McCaslin lived with them also until he died on May 12, 1874.  He was 89 years old when
he died.  They were buried in the Richmond Cemetery.
 What at great example.  Thank you McCaslin and Peninna Frost.

Recreated by John Shaw - September 1998
Credit goes to those who have previously written these histories.  One family that I know
deserves credit is Sylvia and Meshach Adams Terney.  Also Julie Rawlins and the Rawlins
family organization has done and continues to do a lot...Thanks....

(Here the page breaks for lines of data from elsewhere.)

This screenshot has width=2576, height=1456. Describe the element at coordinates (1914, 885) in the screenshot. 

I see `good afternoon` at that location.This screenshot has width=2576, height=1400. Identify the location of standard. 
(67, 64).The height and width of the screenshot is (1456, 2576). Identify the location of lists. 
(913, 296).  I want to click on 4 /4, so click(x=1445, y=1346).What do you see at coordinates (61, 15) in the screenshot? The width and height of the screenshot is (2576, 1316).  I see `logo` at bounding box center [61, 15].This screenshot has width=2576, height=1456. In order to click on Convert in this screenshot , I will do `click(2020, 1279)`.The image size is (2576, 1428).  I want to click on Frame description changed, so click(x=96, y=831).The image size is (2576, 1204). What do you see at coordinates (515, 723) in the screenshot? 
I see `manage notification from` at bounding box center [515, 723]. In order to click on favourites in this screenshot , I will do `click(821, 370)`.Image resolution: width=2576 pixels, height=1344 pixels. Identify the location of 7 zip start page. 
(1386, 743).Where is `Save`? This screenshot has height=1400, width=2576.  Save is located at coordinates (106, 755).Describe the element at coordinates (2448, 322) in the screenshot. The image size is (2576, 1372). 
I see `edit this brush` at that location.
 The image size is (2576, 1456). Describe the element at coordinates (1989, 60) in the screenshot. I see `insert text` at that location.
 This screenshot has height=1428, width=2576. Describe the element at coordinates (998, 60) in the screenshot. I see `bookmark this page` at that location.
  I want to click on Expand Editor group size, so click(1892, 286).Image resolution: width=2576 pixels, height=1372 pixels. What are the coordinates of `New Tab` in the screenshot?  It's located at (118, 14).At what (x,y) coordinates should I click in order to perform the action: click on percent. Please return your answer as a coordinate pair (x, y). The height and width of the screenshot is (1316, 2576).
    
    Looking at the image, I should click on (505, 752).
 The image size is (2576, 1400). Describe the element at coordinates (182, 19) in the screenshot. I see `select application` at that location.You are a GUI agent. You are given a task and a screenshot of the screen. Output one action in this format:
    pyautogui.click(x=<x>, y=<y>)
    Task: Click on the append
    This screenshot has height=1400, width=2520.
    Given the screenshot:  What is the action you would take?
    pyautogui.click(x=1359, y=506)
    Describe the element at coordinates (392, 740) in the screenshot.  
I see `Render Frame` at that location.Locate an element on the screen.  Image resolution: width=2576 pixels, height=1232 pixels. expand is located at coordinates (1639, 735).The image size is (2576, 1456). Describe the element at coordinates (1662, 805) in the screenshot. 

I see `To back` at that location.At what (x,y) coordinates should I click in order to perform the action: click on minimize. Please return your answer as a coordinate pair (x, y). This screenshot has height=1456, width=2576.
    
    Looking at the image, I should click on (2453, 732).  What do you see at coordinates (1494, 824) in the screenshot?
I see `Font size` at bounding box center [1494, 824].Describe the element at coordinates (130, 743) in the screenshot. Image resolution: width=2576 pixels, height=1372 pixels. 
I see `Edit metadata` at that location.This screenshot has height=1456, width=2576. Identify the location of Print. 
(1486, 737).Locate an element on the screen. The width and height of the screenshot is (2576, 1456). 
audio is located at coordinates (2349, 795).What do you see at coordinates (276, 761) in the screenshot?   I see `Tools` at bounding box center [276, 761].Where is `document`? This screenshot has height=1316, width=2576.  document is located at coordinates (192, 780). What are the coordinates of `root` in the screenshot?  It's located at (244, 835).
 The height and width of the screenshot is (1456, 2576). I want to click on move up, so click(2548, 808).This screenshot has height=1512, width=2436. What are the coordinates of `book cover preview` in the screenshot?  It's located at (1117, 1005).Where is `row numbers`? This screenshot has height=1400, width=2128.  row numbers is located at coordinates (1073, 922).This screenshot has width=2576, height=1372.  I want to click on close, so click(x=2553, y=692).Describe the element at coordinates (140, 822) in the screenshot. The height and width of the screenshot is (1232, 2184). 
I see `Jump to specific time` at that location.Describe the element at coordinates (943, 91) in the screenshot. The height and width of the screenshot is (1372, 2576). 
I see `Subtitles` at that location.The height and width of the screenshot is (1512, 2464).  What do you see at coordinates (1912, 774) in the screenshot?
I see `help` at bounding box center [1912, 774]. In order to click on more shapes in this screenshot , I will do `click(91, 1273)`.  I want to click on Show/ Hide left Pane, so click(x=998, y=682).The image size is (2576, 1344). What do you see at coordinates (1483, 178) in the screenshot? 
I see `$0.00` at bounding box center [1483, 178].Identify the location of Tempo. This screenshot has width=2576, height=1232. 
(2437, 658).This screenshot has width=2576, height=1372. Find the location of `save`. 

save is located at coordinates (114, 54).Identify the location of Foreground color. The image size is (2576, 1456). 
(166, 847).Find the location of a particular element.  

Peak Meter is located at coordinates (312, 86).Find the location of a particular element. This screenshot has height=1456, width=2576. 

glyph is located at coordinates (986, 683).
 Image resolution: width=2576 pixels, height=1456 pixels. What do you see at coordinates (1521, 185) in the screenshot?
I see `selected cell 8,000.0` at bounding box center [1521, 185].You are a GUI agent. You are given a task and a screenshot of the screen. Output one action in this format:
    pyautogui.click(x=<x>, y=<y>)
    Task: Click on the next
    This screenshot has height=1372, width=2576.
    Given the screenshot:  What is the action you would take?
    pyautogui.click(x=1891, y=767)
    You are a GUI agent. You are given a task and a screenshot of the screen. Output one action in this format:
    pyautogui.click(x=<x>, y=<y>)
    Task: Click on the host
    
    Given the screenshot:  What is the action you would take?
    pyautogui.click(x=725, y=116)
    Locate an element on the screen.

Also note:  This history will be written again in the future, hopefully with more
documentation...

Patriarchal Blessing for McCaslin Frost given March 16, 1857
Brother McCaslin I lay my hands upon your head in the name of Jesus of Nazareth and
place upon you a father's blessing.  Thou art of the seed of Abraham and came down
through the lineage of Ephriam therefore thou art a legal heir to the priesthood which has
come down through the lineage of the fathers even unto thee.  Thou art also entitled to the
good things of the earth and the fruits thereof.  Thy posterity shall become numerous and
thou shall live to see thy children's children.  Thou shalt have seen many days of toil and
affliction but thy evil days are drawing to a close and thy latter days shall be better than
thy former.  Thy days shall be lengthened out until thou art satisfied with life.  The power
of the highest shall rest upon you to comfort and console you in your declining years and
the desires of thy heart shall be given you.  Rejoice therefore in your God for he is nigh
unto all who seek him diligently.  Fear not, but keep the commandments of God and all
these blessings shall be made sure unto you together with all former blessings and by the
authority of the Holy Priesthood I seal this a father's blessings upon your head and in the
name of Jesus Christ.  I seal you up unto eternal lives, even so, Amen.